Locomotive 1238 is one of six G5 class locomotives to survive to the preservation era. The Waterloo Central is hoping to raise $150,00 by December 25, to purchase the locomotive. Photo Courtesy of Waterloo Central. 

Waterloo Central Launches Fundraiser to Acquire Canadian Pacific 4-6-2

By Justin Franz

Ontario’s Waterloo Central Railway has announced an effort to raise $150,000 to purchase Canadian Pacific 4-6-2 G5 1238, which last ran in the 1990s on the Virginia Central Railroad. In a press release over the weekend, the railroad stated that it had until December 25, to raise the money for both the purchase and initial phase of the restoration. 

“Steam locomotive 1238 is currently in good condition but is in need of some restoration work in order to get it back into service,” the railroad stated. “Once restored, 1238 will be the second largest operating steam locomotive in Canada.”

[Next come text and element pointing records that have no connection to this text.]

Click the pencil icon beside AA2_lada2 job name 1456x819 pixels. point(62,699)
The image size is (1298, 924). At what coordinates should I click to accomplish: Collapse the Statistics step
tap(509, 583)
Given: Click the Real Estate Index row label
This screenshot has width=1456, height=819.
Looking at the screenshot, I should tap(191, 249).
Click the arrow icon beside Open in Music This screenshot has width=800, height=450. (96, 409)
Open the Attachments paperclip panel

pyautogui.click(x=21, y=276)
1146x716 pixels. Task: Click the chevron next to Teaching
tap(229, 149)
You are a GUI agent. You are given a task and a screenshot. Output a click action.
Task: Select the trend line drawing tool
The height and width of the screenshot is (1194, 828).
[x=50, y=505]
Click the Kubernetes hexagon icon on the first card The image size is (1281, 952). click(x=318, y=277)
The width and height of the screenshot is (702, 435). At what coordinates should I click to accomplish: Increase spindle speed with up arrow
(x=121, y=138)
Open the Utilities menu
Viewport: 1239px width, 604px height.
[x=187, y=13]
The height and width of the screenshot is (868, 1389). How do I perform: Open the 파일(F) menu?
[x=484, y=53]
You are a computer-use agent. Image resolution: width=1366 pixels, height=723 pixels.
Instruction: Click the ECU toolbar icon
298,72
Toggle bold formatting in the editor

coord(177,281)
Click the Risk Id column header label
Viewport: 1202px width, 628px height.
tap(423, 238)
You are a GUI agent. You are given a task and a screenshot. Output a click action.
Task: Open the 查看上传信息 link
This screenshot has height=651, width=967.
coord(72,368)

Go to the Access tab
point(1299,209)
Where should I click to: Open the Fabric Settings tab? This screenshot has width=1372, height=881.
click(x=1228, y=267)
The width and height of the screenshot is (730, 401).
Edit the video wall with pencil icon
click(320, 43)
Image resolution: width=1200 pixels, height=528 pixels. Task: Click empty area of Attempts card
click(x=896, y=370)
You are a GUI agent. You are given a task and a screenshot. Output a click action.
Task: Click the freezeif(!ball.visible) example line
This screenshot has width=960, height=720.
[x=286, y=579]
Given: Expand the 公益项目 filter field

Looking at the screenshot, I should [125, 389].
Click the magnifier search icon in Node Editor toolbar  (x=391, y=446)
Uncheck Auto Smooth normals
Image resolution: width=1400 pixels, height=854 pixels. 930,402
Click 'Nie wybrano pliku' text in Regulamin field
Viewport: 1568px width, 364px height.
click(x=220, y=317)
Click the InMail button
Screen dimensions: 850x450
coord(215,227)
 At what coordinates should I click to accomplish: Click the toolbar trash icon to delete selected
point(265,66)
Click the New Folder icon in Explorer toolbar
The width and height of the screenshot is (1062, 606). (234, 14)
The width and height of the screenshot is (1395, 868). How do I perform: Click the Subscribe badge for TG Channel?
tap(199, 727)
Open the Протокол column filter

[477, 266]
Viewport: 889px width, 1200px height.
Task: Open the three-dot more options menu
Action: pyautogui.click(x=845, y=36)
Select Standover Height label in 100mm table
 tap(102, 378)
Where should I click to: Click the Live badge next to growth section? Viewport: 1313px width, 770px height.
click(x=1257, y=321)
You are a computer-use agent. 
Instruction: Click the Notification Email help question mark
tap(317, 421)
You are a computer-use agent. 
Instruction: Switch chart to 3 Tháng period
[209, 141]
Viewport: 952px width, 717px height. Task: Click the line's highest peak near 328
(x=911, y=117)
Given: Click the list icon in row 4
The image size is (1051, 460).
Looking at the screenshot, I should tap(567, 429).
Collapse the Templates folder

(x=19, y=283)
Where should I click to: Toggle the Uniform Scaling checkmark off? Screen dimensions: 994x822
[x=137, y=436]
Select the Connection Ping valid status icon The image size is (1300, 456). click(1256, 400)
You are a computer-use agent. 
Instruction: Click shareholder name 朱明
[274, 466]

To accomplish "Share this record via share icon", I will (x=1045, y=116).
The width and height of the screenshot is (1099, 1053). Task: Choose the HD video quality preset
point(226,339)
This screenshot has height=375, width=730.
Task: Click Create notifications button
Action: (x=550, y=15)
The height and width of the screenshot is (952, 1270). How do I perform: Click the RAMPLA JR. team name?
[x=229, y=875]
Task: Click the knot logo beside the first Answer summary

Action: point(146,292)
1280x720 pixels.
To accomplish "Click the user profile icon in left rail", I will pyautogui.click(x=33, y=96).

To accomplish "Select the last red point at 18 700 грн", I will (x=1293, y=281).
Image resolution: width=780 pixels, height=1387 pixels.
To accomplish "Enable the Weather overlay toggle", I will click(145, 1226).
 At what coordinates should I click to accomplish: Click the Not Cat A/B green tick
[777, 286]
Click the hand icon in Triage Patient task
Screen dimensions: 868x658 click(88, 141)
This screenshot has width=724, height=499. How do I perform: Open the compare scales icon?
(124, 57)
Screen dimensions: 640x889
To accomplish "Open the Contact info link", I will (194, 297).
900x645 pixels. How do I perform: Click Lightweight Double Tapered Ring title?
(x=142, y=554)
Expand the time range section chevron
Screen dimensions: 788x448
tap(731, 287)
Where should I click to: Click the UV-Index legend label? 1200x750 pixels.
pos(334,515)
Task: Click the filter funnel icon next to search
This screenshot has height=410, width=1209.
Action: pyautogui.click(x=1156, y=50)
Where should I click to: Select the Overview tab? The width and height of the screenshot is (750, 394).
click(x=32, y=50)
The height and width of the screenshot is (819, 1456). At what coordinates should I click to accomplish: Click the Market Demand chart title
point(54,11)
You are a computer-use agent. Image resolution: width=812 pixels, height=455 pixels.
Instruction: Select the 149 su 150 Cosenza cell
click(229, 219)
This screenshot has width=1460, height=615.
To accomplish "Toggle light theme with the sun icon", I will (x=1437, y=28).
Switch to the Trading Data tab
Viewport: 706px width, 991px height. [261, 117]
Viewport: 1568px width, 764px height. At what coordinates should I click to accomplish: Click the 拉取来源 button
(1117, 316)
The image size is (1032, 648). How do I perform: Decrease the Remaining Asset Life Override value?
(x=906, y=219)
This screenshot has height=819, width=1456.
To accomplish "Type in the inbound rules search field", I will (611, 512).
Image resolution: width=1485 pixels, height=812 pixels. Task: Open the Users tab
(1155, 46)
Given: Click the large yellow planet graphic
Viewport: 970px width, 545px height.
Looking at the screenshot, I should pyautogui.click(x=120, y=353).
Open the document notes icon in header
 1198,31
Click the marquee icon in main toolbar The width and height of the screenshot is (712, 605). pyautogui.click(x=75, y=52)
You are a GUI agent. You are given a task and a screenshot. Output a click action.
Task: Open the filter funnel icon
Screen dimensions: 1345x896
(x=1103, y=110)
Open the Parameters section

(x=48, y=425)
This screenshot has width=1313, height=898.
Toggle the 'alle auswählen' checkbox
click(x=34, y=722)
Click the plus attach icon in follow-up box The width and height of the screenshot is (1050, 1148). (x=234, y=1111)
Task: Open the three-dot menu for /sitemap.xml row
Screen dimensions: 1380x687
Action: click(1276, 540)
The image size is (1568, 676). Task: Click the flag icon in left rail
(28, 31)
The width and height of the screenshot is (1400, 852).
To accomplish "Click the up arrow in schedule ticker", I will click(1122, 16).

Locomotive 1238 is one of six G5 Pacifics to survive to the preservation era. The locomotive, along with sister engine 1286, moved to the U.S in the 1960s and was used on excursions up and down the eastern seaboard through the 1970s and 1980s. The locomotives were purchased by Jack Showalter in 1973, and used on his Alleghany Central tourist railroad out of Covington, Va. Locomotive 1238 was also loaned to the Southern Railway briefly for main line excursion service. In 1988, Showalter moved his locomotives to Maryland to operate on the former Western Maryland and Cumberland & Pennsylvania between Cumberland and Frostburg. The line’s owner, Scenic Railroad Development Corporation, would eventually begin operating its own excursions under the name Western Maryland Scenic. Showalter’s last tourist operation was the Virginia Central out of Gordonsville, Va. The Virginia Central would prove to be short-lived and by the mid-1990s, both locomotives were in storage. Showalter died in 2014, and the locomotives were sold the following year. The new owners moved both locomotives to the Prairie Dog Central Railway in Winnipeg, Man., where they remain stored today.